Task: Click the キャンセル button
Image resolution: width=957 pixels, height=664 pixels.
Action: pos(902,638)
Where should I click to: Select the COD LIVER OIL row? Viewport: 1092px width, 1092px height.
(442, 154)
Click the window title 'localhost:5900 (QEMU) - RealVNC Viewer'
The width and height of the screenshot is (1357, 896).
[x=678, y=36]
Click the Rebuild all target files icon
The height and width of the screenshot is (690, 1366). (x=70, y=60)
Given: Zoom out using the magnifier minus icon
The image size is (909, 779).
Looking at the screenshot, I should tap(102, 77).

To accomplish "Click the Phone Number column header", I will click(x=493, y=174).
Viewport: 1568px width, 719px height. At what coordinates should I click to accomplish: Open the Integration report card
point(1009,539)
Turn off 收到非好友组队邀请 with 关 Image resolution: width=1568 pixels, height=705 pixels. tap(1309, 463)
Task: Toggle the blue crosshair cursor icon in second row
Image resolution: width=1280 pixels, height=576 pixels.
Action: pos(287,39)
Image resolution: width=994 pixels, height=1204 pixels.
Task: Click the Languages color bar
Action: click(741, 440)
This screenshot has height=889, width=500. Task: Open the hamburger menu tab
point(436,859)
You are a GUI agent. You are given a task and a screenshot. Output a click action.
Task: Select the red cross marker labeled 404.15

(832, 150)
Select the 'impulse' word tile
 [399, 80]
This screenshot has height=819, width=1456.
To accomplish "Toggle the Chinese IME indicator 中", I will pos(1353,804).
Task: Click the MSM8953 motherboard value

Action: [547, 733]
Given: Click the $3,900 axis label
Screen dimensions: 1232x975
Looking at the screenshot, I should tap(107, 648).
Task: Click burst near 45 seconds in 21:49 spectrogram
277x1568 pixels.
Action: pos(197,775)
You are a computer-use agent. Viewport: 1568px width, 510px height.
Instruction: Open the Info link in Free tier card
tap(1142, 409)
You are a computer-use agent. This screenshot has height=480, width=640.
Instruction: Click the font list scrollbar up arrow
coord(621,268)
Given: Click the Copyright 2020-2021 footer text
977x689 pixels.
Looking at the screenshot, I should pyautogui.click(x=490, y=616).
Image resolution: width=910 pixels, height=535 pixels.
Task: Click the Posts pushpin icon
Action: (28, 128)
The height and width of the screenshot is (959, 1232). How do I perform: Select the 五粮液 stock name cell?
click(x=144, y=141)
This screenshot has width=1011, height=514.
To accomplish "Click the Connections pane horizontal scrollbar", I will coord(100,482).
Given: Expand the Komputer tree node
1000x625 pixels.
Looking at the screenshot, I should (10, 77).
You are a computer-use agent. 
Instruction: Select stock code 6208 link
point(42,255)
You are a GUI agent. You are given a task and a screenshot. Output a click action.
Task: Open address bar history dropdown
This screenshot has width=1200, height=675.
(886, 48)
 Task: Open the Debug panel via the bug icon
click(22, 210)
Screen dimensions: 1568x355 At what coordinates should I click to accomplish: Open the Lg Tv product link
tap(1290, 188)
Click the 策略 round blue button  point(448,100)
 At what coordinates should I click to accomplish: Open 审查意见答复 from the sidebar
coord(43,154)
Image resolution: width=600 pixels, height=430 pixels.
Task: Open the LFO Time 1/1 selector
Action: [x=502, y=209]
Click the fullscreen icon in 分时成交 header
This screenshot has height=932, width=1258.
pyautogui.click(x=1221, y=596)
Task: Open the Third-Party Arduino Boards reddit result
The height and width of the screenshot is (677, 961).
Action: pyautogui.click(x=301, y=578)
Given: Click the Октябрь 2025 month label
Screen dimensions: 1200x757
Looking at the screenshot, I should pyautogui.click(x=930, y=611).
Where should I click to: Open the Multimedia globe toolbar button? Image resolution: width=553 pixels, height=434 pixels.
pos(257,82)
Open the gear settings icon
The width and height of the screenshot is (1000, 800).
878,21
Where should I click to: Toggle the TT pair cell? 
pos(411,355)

------------

◆ Exercise goal:
Can you repeat all the entries above, replacing "Instruction" with "Goal" wherever it appears and leaving everything else unchanged?

◆ Task response:
Task: Click the キャンセル button
Image resolution: width=957 pixels, height=664 pixels.
Action: pos(902,638)
Where should I click to: Select the COD LIVER OIL row? Viewport: 1092px width, 1092px height.
(442, 154)
Click the window title 'localhost:5900 (QEMU) - RealVNC Viewer'
The width and height of the screenshot is (1357, 896).
[x=678, y=36]
Click the Rebuild all target files icon
The height and width of the screenshot is (690, 1366). (x=70, y=60)
Given: Zoom out using the magnifier minus icon
The image size is (909, 779).
Looking at the screenshot, I should tap(102, 77).

To accomplish "Click the Phone Number column header", I will click(x=493, y=174).
Viewport: 1568px width, 719px height. At what coordinates should I click to accomplish: Open the Integration report card
point(1009,539)
Turn off 收到非好友组队邀请 with 关 Image resolution: width=1568 pixels, height=705 pixels. tap(1309, 463)
Task: Toggle the blue crosshair cursor icon in second row
Image resolution: width=1280 pixels, height=576 pixels.
Action: pos(287,39)
Image resolution: width=994 pixels, height=1204 pixels.
Task: Click the Languages color bar
Action: click(741, 440)
This screenshot has height=889, width=500. Task: Open the hamburger menu tab
point(436,859)
You are a GUI agent. You are given a task and a screenshot. Output a click action.
Task: Select the red cross marker labeled 404.15

(832, 150)
Select the 'impulse' word tile
 [399, 80]
This screenshot has height=819, width=1456.
To accomplish "Toggle the Chinese IME indicator 中", I will pos(1353,804).
Task: Click the MSM8953 motherboard value

Action: [547, 733]
Given: Click the $3,900 axis label
Screen dimensions: 1232x975
Looking at the screenshot, I should tap(107, 648).
Task: Click burst near 45 seconds in 21:49 spectrogram
277x1568 pixels.
Action: pos(197,775)
You are a computer-use agent. Viewport: 1568px width, 510px height.
Goal: Open the Info link in Free tier card
tap(1142, 409)
You are a computer-use agent. This screenshot has height=480, width=640.
Goal: Click the font list scrollbar up arrow
coord(621,268)
Given: Click the Copyright 2020-2021 footer text
977x689 pixels.
Looking at the screenshot, I should pyautogui.click(x=490, y=616).
Image resolution: width=910 pixels, height=535 pixels.
Task: Click the Posts pushpin icon
Action: (28, 128)
The height and width of the screenshot is (959, 1232). How do I perform: Select the 五粮液 stock name cell?
click(x=144, y=141)
This screenshot has width=1011, height=514.
To accomplish "Click the Connections pane horizontal scrollbar", I will coord(100,482).
Given: Expand the Komputer tree node
1000x625 pixels.
Looking at the screenshot, I should (10, 77).
You are a computer-use agent. 
Goal: Select stock code 6208 link
point(42,255)
You are a GUI agent. You are given a task and a screenshot. Output a click action.
Task: Open address bar history dropdown
This screenshot has width=1200, height=675.
(886, 48)
 Task: Open the Debug panel via the bug icon
click(22, 210)
Screen dimensions: 1568x355 At what coordinates should I click to accomplish: Open the Lg Tv product link
tap(1290, 188)
Click the 策略 round blue button  point(448,100)
 At what coordinates should I click to accomplish: Open 审查意见答复 from the sidebar
coord(43,154)
Image resolution: width=600 pixels, height=430 pixels.
Task: Open the LFO Time 1/1 selector
Action: [x=502, y=209]
Click the fullscreen icon in 分时成交 header
This screenshot has height=932, width=1258.
pyautogui.click(x=1221, y=596)
Task: Open the Third-Party Arduino Boards reddit result
The height and width of the screenshot is (677, 961).
Action: pyautogui.click(x=301, y=578)
Given: Click the Октябрь 2025 month label
Screen dimensions: 1200x757
Looking at the screenshot, I should pyautogui.click(x=930, y=611).
Where should I click to: Open the Multimedia globe toolbar button? Image resolution: width=553 pixels, height=434 pixels.
pos(257,82)
Open the gear settings icon
The width and height of the screenshot is (1000, 800).
878,21
Where should I click to: Toggle the TT pair cell? 
pos(411,355)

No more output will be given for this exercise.